Prof. Dr. Alper Çelik hakkında yeni suçlama: "’Eşin iyi olacak, bayramda evde olacak’ demişti"

İSTANBUL’DA ŞEKER HASTALIĞI NEDENİYLE PROF. DR. ALPER ÇELİK TARAFINDAN AMELİYAT EDİLEN CEVDET AKBULUT, OPERASYON SONRASINDA VEFAT ETTİ.

Abone Ol

İstanbul’da şeker hastalığı nedeniyle Prof. Dr. Alper Çelik tarafından ameliyat edilen Cevdet Akbulut, operasyon sonrasında vefat etti. Akbulut’un acılı eşi, "Bana ’eşin iyi olacak, bayramda evde olacak’ demişti. Hastaneye sağlam adamı götürdüm, ölü geldi. Benim 5 tane evladım var. Bir senedir gözyaşlarım dinmedi" dedi.

Olay, İstanbul’da 25 Nisan 2023 tarihinde yaşandı. İddiaya göre, 5 çocuk babası Cevdet Akbulut, diyabet hastalığı nedeniyle Prof. Dr. Alper Çelik ve ekibi tarafından ameliyata alındı. Cevdet Akbulut ameliyattan 3 gün sonra kendini iyi hissetmediğini söyledi. Hasta kendisini iyi hissetmemesine rağmen eve gönderildi. Evde daha da fenalaşan Cevdet Akbulut’un ailesi hastaneyi arayarak durumunun kötü olduğunu bildirdi. Hastane yetkilileri tarafından ’dikişli yerlerdeki sıvıları kendiniz temizleyin’ denildi. Durumu gittikçe kötüleşen Cevdet Akbulut, Prof. Dr. Alper Çelik tarafından 10 Mayıs’ta ikinci kez ameliyat oldu. Bu ameliyatın ardından durumu kötüleşen hastaya ardı ardına iki defa stent takıldı. Başka hastaneye sevki yapılan ve vücudunda enfeksiyon olduğu, yemek borusunun delindiği, bağırsaklarında sızıntı olduğu tespit edilen Akbulut, 28 Haziran 2023 tarihinde hayatını kaybetti.

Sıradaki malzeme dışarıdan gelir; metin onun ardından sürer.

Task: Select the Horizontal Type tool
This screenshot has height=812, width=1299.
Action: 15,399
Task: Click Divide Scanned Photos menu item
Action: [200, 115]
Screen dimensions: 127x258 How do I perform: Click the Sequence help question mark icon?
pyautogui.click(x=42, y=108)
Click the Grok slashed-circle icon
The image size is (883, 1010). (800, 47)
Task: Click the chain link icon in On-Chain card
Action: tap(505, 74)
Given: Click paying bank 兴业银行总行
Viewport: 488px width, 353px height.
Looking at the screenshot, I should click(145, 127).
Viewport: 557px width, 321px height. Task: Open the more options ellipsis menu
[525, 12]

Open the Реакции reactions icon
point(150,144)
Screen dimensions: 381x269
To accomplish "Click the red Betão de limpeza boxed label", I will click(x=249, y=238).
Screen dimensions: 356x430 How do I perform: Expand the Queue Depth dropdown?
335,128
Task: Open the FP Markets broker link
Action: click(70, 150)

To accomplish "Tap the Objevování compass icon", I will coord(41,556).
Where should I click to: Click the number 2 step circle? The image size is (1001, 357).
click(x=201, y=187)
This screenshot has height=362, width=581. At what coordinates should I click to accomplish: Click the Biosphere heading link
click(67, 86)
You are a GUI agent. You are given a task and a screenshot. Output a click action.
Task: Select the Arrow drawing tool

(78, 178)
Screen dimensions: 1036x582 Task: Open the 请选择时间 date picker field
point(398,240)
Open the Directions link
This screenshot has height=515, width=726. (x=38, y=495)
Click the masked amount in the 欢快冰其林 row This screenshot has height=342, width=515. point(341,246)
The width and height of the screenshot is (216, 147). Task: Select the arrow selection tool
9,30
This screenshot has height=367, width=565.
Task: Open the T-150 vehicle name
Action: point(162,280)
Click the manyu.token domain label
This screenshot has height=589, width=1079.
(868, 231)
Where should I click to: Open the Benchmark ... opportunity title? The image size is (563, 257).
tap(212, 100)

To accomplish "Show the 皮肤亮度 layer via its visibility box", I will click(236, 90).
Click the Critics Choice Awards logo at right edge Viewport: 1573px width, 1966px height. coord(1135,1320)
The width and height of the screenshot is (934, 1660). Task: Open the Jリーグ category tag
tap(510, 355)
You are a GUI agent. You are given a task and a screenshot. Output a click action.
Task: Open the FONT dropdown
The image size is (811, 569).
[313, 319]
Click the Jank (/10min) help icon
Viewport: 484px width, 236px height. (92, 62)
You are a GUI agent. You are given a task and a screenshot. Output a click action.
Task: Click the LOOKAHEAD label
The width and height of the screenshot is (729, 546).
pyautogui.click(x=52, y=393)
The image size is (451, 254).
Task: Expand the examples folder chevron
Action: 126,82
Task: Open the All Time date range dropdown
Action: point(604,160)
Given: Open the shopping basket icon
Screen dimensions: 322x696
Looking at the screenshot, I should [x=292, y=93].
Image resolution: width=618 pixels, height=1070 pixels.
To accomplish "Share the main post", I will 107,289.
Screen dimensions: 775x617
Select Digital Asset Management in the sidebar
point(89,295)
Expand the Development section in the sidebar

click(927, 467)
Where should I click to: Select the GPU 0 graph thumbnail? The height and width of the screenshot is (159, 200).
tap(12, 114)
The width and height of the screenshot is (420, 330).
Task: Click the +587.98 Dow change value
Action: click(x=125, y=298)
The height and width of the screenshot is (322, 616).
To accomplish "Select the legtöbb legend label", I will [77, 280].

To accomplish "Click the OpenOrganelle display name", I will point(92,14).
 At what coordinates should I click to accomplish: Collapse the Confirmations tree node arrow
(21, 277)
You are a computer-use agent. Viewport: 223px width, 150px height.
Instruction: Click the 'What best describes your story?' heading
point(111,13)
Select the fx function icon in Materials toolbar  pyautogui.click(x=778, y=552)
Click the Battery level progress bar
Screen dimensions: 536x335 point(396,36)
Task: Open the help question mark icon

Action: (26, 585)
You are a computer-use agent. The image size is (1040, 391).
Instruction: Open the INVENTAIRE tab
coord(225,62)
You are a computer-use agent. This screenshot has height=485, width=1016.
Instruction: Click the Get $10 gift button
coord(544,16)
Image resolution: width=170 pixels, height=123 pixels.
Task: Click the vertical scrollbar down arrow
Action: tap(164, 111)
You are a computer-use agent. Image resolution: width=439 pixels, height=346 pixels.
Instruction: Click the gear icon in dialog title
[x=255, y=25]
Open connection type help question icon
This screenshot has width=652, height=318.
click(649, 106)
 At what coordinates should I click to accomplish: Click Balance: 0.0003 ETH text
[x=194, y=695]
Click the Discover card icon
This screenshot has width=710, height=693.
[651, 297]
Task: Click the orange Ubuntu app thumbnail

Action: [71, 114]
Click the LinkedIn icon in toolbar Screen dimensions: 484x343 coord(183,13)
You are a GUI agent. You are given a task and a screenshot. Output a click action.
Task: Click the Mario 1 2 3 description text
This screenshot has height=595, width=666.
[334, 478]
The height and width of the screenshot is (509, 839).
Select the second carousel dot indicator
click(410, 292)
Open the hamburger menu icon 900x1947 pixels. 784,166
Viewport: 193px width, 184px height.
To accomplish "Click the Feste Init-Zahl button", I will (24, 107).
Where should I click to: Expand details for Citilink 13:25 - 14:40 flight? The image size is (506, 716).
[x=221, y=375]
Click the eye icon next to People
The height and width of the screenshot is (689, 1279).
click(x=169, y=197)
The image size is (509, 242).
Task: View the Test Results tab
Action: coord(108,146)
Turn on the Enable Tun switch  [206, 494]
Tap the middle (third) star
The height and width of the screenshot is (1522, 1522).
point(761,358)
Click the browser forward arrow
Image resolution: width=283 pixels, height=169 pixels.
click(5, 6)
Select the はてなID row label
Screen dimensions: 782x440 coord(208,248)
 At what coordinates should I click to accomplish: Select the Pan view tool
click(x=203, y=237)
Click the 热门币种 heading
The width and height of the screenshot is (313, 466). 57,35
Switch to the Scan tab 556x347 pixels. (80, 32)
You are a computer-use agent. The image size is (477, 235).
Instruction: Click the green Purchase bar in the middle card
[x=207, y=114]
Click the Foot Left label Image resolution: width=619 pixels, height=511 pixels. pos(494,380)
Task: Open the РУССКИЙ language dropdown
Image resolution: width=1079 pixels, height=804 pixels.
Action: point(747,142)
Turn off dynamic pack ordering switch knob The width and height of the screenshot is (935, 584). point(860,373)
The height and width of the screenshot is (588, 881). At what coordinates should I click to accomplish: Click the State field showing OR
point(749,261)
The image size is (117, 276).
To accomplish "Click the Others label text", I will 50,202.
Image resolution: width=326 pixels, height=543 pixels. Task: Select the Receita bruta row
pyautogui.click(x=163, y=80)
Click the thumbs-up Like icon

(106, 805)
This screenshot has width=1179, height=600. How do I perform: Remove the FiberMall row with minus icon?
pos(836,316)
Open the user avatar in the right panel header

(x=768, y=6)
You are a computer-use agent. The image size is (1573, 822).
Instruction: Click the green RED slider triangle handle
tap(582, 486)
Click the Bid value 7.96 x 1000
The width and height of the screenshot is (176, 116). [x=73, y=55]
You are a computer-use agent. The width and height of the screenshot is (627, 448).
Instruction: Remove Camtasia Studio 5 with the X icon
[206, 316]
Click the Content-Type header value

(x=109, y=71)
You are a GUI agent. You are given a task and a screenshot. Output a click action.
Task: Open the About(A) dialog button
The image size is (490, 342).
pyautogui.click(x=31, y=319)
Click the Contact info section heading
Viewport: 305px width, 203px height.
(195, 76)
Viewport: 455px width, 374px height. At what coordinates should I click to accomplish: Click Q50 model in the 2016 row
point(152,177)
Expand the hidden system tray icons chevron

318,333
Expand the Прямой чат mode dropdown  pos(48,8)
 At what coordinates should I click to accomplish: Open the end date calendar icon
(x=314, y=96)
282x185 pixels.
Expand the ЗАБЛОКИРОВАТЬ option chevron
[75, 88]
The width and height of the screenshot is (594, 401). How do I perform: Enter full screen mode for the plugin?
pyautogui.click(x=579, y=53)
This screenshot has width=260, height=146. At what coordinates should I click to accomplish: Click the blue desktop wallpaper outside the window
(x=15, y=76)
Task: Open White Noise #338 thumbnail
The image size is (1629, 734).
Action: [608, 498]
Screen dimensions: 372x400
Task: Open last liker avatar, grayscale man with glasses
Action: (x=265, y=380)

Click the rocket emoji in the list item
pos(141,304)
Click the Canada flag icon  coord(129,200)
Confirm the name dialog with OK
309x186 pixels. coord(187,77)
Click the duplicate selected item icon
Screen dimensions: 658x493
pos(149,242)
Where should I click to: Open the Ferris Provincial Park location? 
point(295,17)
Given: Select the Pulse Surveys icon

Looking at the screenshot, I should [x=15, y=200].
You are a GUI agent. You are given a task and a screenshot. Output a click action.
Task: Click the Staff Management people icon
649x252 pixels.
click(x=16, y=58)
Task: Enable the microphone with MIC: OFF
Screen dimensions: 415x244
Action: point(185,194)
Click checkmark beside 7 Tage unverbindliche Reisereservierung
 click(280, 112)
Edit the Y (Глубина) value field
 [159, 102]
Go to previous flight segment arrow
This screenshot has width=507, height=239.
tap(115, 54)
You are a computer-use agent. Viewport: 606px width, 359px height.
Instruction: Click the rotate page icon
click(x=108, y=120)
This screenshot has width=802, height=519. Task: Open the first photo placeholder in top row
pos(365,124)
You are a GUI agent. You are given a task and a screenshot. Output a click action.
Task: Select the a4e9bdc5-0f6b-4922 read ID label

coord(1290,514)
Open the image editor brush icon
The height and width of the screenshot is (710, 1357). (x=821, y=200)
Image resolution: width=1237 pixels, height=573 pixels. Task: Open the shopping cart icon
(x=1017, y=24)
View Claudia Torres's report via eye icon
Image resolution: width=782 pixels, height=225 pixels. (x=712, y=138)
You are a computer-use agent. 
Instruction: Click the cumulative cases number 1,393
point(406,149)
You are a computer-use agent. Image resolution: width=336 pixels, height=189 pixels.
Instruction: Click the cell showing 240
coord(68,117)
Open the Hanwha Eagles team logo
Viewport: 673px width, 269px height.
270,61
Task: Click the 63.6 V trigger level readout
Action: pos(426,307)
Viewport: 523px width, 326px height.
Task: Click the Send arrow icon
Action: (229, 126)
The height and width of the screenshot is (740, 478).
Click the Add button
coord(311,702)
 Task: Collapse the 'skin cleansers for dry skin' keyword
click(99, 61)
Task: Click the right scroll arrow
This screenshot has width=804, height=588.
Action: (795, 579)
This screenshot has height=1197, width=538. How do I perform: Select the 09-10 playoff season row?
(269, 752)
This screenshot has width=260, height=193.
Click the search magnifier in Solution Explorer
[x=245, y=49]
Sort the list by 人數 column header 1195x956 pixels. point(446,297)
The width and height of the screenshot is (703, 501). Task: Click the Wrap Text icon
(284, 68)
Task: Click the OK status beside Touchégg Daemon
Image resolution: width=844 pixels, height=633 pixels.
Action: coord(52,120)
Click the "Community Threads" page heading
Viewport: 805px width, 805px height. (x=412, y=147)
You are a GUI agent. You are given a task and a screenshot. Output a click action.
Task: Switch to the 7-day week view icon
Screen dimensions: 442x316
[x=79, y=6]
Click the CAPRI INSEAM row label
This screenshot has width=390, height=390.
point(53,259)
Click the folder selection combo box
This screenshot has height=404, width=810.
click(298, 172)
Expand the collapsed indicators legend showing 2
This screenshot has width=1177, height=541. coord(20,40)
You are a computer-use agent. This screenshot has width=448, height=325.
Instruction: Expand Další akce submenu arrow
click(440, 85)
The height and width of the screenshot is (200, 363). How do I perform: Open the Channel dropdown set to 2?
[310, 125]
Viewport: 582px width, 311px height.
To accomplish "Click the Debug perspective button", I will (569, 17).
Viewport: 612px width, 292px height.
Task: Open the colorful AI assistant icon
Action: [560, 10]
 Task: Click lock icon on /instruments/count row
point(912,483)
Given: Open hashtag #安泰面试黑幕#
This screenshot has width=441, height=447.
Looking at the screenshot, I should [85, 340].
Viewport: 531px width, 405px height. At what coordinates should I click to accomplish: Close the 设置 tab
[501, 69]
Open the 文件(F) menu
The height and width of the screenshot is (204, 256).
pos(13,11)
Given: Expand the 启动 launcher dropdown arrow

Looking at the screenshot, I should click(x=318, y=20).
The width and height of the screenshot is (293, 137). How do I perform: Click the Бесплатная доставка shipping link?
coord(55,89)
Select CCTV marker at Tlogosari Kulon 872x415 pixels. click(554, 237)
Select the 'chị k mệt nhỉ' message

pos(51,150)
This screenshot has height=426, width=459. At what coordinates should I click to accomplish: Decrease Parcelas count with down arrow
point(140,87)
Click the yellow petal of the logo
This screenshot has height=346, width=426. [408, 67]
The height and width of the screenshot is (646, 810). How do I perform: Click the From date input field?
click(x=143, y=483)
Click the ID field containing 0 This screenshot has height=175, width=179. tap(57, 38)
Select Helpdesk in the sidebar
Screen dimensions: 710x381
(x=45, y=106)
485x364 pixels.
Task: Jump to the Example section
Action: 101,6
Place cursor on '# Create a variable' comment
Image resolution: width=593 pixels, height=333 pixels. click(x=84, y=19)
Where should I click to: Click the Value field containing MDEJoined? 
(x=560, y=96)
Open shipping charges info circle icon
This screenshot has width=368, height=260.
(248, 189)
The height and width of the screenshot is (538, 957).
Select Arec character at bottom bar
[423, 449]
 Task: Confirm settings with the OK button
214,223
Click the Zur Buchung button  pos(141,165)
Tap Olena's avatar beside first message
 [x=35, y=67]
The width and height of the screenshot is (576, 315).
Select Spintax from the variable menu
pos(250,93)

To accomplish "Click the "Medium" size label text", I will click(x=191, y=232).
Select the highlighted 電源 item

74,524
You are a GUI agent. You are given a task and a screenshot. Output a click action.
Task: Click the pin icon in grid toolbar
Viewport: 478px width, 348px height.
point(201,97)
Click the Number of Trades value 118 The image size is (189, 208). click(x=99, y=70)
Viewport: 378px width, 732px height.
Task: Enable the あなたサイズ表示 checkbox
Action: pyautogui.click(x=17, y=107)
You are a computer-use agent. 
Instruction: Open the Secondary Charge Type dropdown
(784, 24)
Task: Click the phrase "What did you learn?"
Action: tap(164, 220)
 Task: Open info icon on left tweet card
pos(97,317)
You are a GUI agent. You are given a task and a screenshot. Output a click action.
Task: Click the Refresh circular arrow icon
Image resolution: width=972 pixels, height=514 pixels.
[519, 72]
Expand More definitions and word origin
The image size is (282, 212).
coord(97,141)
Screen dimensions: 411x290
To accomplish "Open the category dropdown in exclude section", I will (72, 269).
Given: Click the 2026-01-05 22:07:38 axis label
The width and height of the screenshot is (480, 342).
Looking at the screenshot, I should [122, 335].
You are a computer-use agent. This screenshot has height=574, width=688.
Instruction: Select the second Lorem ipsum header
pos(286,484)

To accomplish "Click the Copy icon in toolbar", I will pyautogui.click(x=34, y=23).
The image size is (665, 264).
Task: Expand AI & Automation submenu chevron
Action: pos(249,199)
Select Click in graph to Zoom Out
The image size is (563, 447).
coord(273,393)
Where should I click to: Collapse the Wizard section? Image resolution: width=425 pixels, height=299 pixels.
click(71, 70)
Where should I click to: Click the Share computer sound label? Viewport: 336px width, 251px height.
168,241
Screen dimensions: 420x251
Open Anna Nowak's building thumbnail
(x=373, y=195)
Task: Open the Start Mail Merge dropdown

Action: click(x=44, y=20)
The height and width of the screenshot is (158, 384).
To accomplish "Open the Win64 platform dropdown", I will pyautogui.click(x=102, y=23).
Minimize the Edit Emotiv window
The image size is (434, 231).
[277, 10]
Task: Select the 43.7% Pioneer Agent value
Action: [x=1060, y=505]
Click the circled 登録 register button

"5 evladım var, bir senedir gözyaşlarım dinmedi"

Cevdet Akbulut’un eşi Nahide Akbulut, "Eşimi 3 gün içinde ameliyat etti, 4’üncü gün evdeydik. ’Sadece süt vereceksiniz’ dedi. Bir kaşık çorba verdim. Gece sancılandı. Karnından intihaplar akıyordu. Biz hastaneyi aradık. Hastanedeki hemşire de ’bu kremi sürün, buraya getirmenize gerek yok’ dedi. Ben onu da uyguladım. Hastam gece saat dörtte sancılandı. Hastaneye götürdüm. ’Enfeksiyon kapmış’ dediler. Eşimi açık ameliyata aldılar. İki ay boyunca ben hastanedeydim. O hastanede neler dönüyor, neler dolaşıyor hepsini biliyorum. Koridorda hiç kimseyi kimseyle görüştürmüyorlar. Sadece arada bir su alma yeri var. Bütün hastaları birbirinden ayırıyorlar. Her sabah saat 7 buçuk’ta hafta içi geliyordu. ’Hocam benim 5 tane evladım var. Sadece eşim var, bana bakacak kimsem yok’ diyordum. ’Eşin iyi olacak bayramda evde olacak’ diyordu. Tehditle bana kağıt imzalattılar ve beni devlet hastanesine gönderdiler. Devlet hastanesine gittiğimiz zaman enfeksiyonu 300 ’ün üzerindeydi. Yemek borusu delinmiş. Bağırsağı delinmiş. Yemeği içine akıyordu. Lağım patlamış gibi kokuyordu eşim. Eşimin üstünde deney yaptılar. Sağlam adamı götürdüm, ölü geldi evime. Benim 5 tane evladım var. Bir senedir gözyaşlarım dinmedi" dedi.